The Upper Castes of North India now gradually started drifting towards the BJP, especially after the assassination of the former Prime Minister Rajiv Gandhi, on May 21, 1991 at the hands of the Liberation Tiger of Tamil Elam terrorists. The backward castes, especially Yadavs of Bihar and UP, once used by the Sangh Parivar men as their cannon fodder, now became the biggest saviour of Muslims in North India.
This was the one reason why Bihar hardly witnessed any communal holocaust even after the December 6, 1992 demolition of Babri Masjid. Even in UP, where Kalyan Singh of the BJP was then in power, saw Yadavs and other backward castes. To much extent, dissociating themselves from the communal riots. This happened when several cities and towns in the states like Maharashtra, Gujarat, Madhya Pradesh, etc. burnt for days. Before Mandalisation Bihar and UP, apart from Gujarat, used to witness maximum number of communal riots.
The empowerment of the backward castes, for a brief period in mid-1990s paved the way for the coming to power of the two Third Front governments at Centre: one under Deve Gowda and another under Inder Kumar Gujral. However, the forward – caste – march of the BJP continued and in 1998 it came to power as several beneficiaries of the VP’s Mandalisation sided with the Hindutva brigade. The BJP was also benefited by the weakening of the Congress.

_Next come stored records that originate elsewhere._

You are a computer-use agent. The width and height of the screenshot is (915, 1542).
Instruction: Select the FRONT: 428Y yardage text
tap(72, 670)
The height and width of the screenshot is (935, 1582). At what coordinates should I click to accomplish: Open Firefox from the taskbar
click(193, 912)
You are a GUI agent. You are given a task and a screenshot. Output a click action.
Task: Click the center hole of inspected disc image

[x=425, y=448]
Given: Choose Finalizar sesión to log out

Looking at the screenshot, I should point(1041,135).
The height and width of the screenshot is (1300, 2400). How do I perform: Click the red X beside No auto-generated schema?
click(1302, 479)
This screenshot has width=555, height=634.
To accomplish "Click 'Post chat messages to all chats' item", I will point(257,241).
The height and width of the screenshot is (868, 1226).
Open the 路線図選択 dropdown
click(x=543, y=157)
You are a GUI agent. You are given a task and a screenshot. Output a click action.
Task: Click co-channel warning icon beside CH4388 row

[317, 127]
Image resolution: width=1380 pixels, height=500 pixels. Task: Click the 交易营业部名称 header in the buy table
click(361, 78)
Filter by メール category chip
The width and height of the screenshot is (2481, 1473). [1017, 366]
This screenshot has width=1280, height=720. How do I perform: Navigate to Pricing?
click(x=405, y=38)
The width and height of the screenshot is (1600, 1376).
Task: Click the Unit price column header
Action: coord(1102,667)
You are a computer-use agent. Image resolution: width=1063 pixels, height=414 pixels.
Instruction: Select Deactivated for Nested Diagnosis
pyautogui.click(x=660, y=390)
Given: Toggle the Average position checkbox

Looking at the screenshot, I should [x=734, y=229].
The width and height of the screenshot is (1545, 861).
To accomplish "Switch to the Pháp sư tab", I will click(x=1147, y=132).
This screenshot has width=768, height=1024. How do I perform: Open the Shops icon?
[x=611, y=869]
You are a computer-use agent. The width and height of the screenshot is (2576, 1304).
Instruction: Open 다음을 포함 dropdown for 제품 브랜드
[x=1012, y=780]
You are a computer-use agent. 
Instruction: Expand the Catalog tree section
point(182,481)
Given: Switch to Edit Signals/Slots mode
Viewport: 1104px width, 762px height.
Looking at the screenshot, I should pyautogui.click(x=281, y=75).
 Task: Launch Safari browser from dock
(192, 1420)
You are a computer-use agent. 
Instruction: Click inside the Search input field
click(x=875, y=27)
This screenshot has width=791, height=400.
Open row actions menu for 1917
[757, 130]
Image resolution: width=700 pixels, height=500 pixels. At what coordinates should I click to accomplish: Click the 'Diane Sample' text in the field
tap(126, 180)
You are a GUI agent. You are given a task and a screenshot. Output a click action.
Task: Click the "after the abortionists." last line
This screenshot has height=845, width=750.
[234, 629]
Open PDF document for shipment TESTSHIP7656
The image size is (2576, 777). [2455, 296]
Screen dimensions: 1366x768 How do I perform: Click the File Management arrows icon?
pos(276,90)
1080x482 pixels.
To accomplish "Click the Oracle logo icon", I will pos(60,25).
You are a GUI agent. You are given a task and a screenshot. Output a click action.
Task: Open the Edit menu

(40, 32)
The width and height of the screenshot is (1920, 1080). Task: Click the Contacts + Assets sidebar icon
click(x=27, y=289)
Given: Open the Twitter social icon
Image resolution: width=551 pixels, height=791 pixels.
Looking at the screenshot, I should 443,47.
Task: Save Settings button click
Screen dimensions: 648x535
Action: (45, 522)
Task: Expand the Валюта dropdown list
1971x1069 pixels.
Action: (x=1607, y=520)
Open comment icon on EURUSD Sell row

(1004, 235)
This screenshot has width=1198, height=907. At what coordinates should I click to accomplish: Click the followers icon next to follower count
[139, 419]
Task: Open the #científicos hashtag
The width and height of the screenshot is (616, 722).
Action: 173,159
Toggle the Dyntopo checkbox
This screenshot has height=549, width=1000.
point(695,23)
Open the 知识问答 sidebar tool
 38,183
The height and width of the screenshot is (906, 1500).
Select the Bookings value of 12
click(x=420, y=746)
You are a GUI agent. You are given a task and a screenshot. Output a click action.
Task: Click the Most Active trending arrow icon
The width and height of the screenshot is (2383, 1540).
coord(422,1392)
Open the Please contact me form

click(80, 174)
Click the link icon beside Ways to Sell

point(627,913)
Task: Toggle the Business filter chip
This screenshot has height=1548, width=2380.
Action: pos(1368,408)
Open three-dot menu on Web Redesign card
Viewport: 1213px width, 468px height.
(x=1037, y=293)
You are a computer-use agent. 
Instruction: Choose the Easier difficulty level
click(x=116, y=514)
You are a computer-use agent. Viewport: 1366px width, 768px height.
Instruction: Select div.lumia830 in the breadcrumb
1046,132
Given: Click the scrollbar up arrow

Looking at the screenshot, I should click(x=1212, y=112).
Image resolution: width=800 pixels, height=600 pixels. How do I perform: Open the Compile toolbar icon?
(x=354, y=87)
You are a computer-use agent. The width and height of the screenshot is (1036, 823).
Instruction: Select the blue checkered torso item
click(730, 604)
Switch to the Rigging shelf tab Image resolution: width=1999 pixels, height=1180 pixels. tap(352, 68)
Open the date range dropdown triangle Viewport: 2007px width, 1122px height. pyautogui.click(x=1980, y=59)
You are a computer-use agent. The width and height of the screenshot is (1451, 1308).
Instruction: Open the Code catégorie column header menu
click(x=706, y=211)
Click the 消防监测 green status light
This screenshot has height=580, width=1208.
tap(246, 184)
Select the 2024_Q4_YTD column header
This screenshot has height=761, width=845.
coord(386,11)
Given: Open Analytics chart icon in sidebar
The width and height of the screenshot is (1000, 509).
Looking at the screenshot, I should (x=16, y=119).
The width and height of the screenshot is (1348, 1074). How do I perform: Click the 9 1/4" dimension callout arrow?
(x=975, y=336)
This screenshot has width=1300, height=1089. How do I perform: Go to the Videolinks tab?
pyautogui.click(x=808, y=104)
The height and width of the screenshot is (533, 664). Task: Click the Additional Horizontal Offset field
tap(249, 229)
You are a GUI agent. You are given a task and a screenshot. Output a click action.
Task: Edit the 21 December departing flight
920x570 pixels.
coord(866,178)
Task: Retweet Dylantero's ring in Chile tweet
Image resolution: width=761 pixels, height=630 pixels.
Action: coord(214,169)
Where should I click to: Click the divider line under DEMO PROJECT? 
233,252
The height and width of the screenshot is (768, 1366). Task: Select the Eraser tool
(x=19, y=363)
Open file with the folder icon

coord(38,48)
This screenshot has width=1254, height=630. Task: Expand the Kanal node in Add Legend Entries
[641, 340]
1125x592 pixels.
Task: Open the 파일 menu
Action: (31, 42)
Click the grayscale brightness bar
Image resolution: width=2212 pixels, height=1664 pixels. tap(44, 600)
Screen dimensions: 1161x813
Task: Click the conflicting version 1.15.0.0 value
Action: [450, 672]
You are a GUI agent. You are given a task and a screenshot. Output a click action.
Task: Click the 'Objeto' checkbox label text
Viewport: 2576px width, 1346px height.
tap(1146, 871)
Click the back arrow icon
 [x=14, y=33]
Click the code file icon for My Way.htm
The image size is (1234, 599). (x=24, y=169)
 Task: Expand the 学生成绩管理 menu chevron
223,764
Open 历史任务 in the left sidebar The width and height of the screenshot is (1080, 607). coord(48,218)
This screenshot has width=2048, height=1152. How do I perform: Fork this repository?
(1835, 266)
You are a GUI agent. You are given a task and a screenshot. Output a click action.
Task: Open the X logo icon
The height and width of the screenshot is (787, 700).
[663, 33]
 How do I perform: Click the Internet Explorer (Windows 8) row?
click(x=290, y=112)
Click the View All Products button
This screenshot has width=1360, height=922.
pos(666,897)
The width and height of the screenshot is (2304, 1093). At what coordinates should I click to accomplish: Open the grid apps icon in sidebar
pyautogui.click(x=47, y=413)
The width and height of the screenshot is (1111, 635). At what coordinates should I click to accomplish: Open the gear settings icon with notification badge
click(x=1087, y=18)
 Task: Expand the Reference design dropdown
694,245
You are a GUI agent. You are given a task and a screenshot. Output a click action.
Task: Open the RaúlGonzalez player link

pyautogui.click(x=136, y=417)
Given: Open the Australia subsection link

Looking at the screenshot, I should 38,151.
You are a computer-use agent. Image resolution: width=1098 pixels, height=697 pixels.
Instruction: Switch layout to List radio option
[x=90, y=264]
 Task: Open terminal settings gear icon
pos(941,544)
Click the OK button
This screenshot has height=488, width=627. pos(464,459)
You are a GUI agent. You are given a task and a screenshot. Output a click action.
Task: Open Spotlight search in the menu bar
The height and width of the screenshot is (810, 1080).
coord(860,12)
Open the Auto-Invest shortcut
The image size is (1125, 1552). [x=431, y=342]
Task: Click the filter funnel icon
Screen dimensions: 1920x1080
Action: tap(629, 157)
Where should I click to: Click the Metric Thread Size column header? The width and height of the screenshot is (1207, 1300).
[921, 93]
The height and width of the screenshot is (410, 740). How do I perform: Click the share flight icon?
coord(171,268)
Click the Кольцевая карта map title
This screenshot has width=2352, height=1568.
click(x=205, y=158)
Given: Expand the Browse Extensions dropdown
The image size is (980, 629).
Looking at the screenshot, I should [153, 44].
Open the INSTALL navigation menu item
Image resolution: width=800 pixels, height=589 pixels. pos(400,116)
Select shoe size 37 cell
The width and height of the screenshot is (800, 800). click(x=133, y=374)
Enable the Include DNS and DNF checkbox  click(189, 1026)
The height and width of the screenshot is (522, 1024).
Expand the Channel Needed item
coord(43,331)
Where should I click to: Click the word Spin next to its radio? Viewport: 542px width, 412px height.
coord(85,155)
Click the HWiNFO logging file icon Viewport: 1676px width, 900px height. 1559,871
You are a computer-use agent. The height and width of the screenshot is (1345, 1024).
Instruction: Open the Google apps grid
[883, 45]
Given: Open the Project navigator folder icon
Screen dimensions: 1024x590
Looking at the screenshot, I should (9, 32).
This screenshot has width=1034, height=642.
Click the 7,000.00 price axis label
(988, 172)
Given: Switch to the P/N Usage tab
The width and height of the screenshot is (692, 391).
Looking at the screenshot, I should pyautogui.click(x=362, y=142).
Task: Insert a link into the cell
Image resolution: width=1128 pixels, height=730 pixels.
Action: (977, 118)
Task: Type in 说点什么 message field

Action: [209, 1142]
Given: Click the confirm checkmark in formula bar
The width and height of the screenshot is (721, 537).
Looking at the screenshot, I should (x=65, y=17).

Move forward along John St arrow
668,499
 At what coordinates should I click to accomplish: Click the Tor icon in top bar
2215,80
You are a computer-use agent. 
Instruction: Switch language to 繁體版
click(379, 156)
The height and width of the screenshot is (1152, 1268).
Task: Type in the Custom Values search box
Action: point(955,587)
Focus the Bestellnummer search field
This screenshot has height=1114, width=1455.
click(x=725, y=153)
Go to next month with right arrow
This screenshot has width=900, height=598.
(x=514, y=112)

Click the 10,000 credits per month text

The then Samata Party, led by Nitish Kumar and George Fernandes became the first secular party to join the National Democratic Alliance, a loose conglomeration floated by the BJP. Gradually other parties also jumped into the NDA bandwagon. Sharad Yadav, though not from Bihar – he fought a couple of elections from here – jumped into the BJP bandwagon and so did Ram Vilas Paswan. They two were considered the strong champions of the Mandal. In UP Kanshi Ram-Mayawati phenomenon emerged. At times the BJP went into alliance with it.
Thus the social justice force created by VP in North India got weakened. True, the Raja of Manda introduced Mandal for his own personal interest – to save his party from split – he partially succeeded in his endeavour. But the tragedy is that though VP came from upper caste Rajput it was the backward caste leaders who betrayed the larger cause of social justice just for their personal political gains. Today Sharad Yadav, till a decade back the staunchest and bitterest critic of the Hindutva, does not feel shy of dittoing everything the Sangh Parivar does.
The greatest irony is the condolence message of the Bihar chief minister, Nitish Kumar, who dubbed his demise as a personal loss for him and went on to say that VP spearheaded the cause of social justice. Who is not aware that it is the force of social justice which has got weakened in Bihar in the last three years of his rule? The state is now in the firm grip of the upper castes with backwards and Dalits getting considerably marginalised.
However, one thing in which VP did somewhat succeed in the Hindi belt in particular is that his endeavour compelled many political parties to promote backward caste leaders in their respective parties. But promoting backward caste leaders and empowering the force of social justice is not the two sides of the same coin.